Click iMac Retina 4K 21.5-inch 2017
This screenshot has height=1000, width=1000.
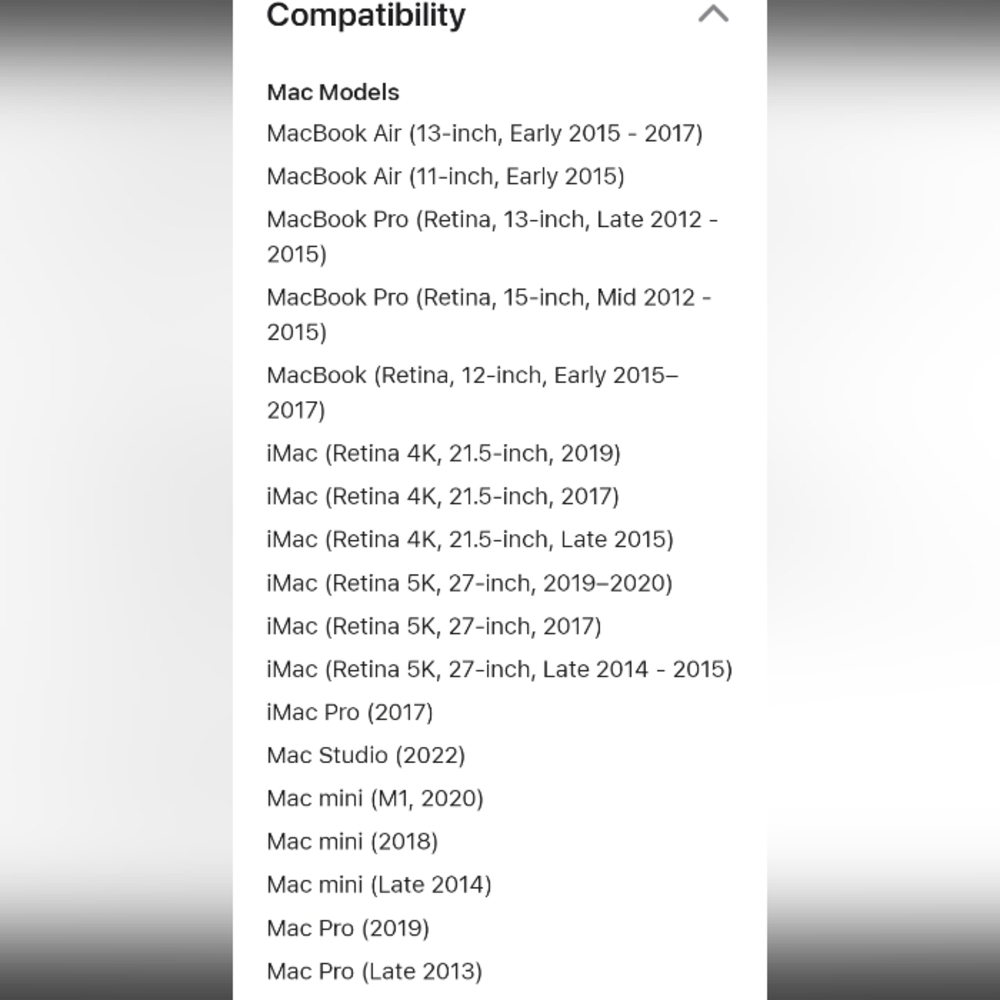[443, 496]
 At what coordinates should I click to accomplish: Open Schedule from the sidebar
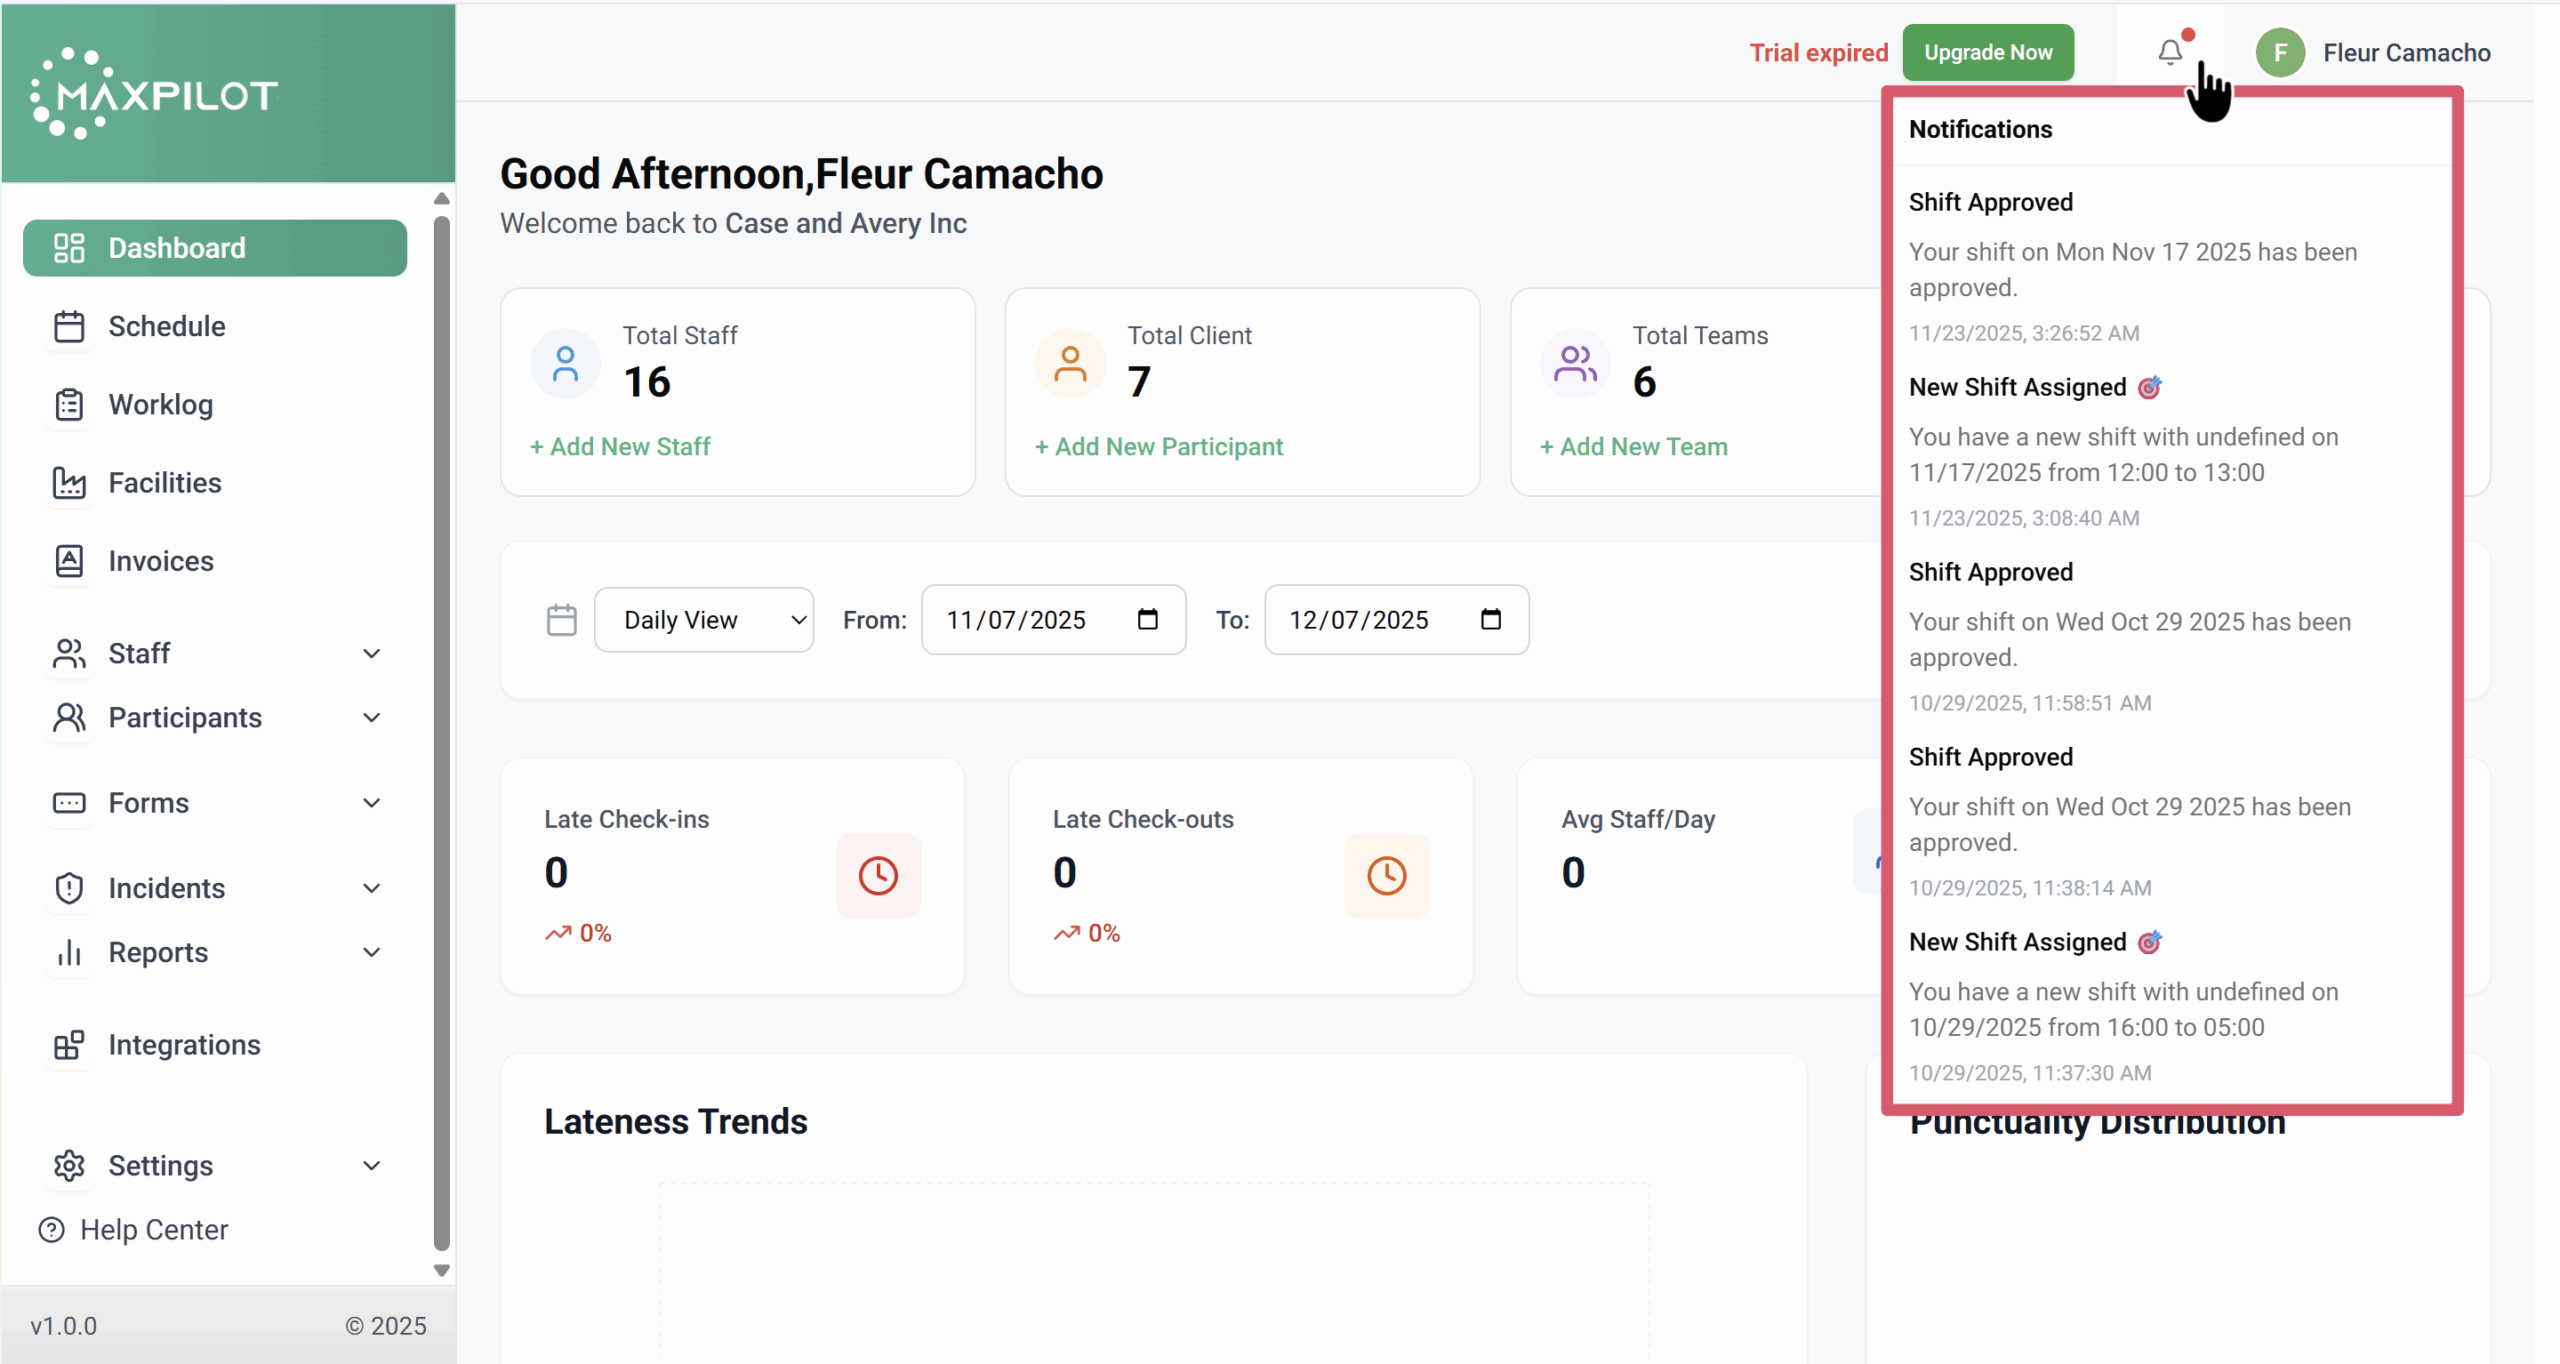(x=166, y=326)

◆ ◆ ◆ ◆ ◆

Request: Put the text lines of the entries above into a numbered list, leaving out blank lines and the pictures.

Problem solution:
1. Click iMac Retina 4K 21.5-inch 2017
2. This screenshot has height=1000, width=1000.
3. [443, 496]
4.  At what coordinates should I click to accomplish: Open Schedule from the sidebar
5. (x=166, y=326)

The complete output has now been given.